[Text provided]
US faces worst chemotherapy drug shortage in 30 years, affecting 100,000 patients
Toni Dezomits, a 55-year-old retired law enforcement officer, faces a difficult battle with stage 4 ovarian cancer. Just before her third round of chemotherapy last month, she was informed of a nationwide shortage of the generic chemotherapy drug carboplatin, one of the three medications she was scheduled to receive. Left with no choice, the North Carolina resident is completing her final three chemotherapy sessions with only two of the recommended drugs. This shortage of chemotherapy drugs is considered one of the worst in the US in the past three decades.
Dezomits is among the estimated 100,000 patients affected by the shortage over the past several months, according to Dr Julie Gralow, the chief medical officer at the American Society of Clinical Oncology. The US Food and Drug Administration (FDA) currently lists over 130 drugs in short supply, with 14 of them being cancer treatments. A multitude of factors has contributed to the shortages, which have heavily impacted two front-line therapies, carboplatin and cisplatin, used to treat various cancers, including head and neck, gynaecologic, and gastrointestinal cancers.

[Parts of the exercise]
1. Which types of cancer does the article on the chemotherapy drug shortage mention? List all of them.
2. Answer these questions from the article on the chemotherapy drug shortage:
(a) How many chemotherapy sessions is Toni Dezomits completing with only two of the recommended drugs?
(b) What position does Dr Julie Gralow hold?
(c) How many drugs does the FDA currently list as in short supply?

[Record excerpts]
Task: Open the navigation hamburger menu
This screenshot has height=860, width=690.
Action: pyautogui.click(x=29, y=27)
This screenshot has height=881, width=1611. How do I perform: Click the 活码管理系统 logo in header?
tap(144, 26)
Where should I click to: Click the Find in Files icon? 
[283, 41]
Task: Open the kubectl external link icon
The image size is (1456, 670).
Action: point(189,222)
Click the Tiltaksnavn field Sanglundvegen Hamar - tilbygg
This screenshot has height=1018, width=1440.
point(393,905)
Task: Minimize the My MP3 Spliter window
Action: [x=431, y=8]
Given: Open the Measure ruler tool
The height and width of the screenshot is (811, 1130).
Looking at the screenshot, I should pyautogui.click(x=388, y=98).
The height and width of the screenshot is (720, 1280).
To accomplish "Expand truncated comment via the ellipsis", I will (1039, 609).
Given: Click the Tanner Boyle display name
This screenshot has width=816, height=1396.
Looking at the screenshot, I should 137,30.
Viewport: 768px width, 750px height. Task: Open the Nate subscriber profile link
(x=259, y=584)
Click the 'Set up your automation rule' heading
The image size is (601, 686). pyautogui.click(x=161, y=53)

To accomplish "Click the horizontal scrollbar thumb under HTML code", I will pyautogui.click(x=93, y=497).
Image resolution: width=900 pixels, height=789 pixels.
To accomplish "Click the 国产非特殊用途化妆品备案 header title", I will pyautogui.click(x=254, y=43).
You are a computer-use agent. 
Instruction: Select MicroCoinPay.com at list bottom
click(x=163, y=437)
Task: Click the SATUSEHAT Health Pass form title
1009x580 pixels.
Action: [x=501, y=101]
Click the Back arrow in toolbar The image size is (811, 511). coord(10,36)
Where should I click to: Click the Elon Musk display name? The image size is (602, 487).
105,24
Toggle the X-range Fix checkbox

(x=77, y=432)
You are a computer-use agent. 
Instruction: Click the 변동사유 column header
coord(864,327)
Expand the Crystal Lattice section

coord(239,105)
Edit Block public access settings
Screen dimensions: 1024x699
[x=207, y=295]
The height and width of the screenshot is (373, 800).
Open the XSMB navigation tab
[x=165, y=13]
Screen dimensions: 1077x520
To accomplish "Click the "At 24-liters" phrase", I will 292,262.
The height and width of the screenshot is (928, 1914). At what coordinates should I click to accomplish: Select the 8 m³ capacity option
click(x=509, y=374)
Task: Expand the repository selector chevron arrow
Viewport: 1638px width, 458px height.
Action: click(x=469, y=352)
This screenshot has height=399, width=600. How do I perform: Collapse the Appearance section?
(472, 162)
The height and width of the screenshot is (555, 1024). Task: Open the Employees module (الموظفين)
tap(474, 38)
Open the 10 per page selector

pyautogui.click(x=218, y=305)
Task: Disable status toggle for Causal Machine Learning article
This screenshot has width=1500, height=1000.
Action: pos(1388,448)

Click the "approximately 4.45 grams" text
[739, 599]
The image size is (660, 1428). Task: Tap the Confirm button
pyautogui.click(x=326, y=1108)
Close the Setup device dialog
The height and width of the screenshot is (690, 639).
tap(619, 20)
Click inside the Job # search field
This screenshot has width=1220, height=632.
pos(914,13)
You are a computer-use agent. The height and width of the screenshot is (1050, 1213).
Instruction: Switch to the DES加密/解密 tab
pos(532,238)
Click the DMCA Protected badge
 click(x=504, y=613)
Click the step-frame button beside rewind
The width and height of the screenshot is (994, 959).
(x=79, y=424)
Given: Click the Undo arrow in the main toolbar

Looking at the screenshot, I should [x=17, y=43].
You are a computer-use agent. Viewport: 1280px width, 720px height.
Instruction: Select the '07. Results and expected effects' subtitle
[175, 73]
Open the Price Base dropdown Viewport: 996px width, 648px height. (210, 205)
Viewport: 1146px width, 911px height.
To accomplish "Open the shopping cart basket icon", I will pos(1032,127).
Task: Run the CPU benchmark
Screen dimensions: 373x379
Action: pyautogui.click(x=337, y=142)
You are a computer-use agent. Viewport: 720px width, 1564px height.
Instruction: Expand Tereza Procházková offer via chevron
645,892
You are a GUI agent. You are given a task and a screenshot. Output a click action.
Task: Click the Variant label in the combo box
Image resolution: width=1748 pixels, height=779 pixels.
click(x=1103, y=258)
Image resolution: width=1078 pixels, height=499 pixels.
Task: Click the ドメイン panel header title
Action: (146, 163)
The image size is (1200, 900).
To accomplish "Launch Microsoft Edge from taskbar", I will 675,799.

[Numbered answers]
1.
- Ovarian cancer
- Head and neck cancer
- Gynaecologic cancer
- Gastrointestinal cancer

2.
(a) Her final three sessions.
(b) She is chief medical officer at the American Society of Clinical Oncology.
(c) Over 130, with 14 of them being cancer treatments.